Populations of copepods with tropical and subtropical affinities also occurred throughout the year at Rottnest and Esperance. It is unclear whether these copepods are representative of a broad trend of range extensions and shifts towards dominance by small-bodied and warm-water copepods in temperate waters, as is evident in Tasmania (Kelly et al. 2016), the Southern Benguela (Huggett et al. 2009), and the large ocean basins (Beaugrand et al. 2002b). Alternatively, the persistence of warm-water copepod species at higher latitudes on the Western Australian coast may be further confirmation of the influence of the LC, which injects warm, subtropical, lower salinity water to the coast. Sustained monitoring is required to investigate this pattern.

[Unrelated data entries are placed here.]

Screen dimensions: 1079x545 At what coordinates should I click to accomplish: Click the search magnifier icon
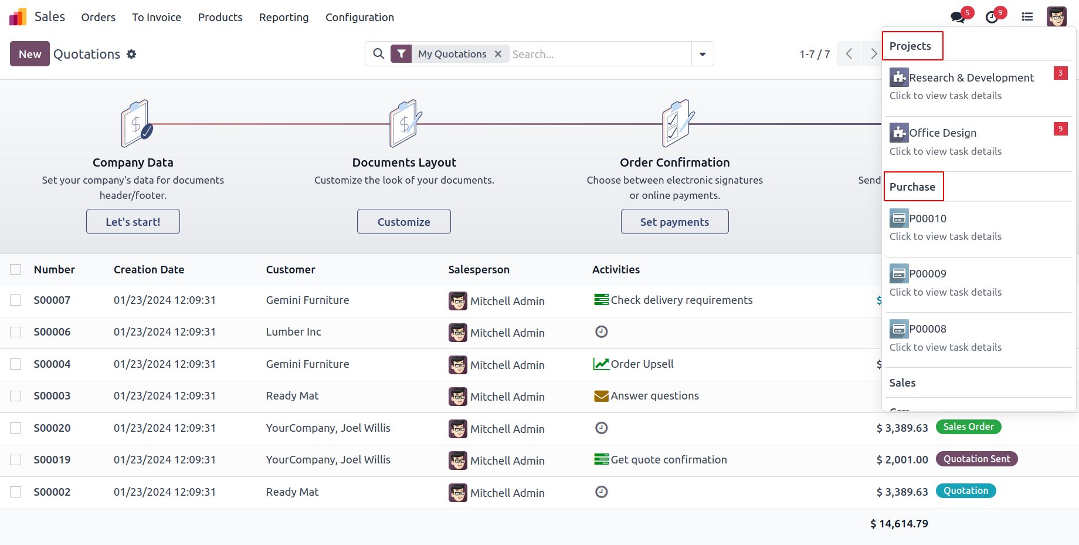pyautogui.click(x=379, y=54)
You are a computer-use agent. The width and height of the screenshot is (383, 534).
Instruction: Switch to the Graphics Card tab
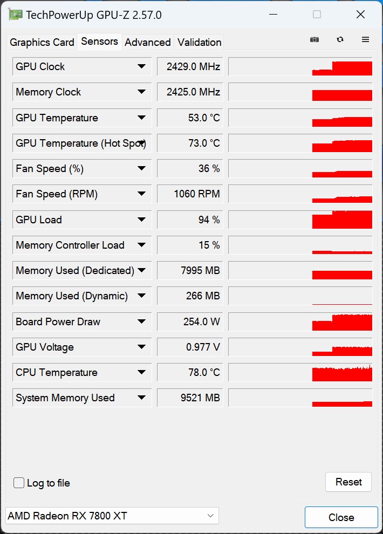42,42
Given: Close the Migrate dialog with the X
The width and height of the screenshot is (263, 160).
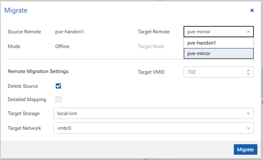Looking at the screenshot, I should pyautogui.click(x=252, y=11).
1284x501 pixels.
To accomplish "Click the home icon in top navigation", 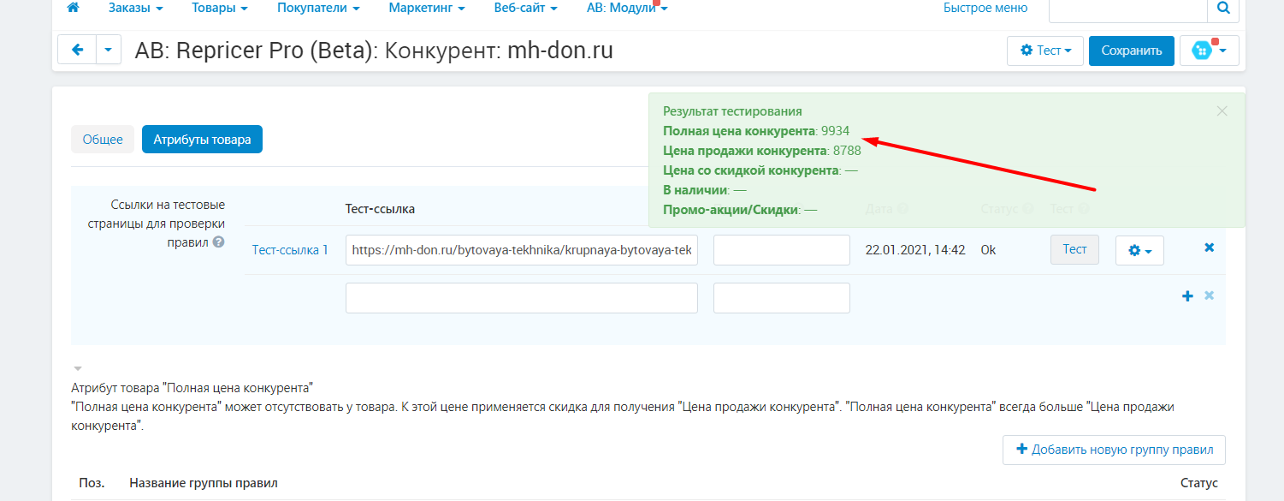I will tap(73, 8).
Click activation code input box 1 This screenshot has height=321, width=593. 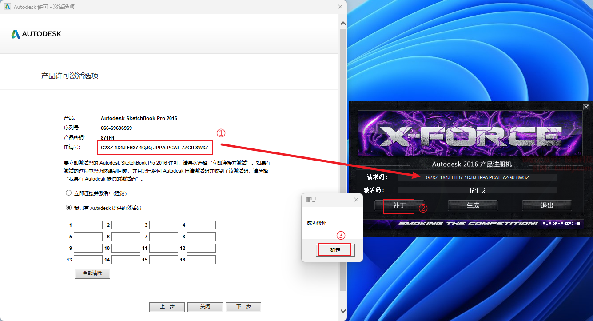pos(88,225)
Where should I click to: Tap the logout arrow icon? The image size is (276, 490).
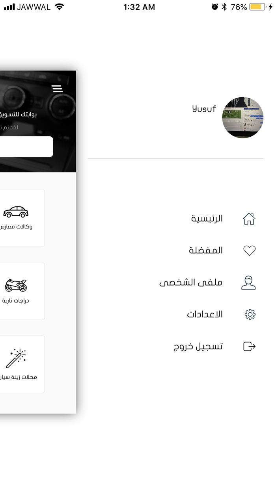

This study is the first to relate differences in oceanographic conditions to variation in zooplankton abundance, diversity and distribution among north-western, south-western and southern coastal waters of Western Australia. This study has highlighted the role of the LC in driving variability in zooplankton assemblages at both spatial and temporal scales. Although seawater density and chlorophyll a were identified as significant in explaining copepod assemblage structure, a large amount of variation remained unexplained. Thus, there remains large scope for future research of the zooplankton of this vastly understudied system, using the significant amount of environmental and biological data that IMOS will continue to provide.

The authors declare that they have no conflicts of interest.

This research did not receive any specific funding.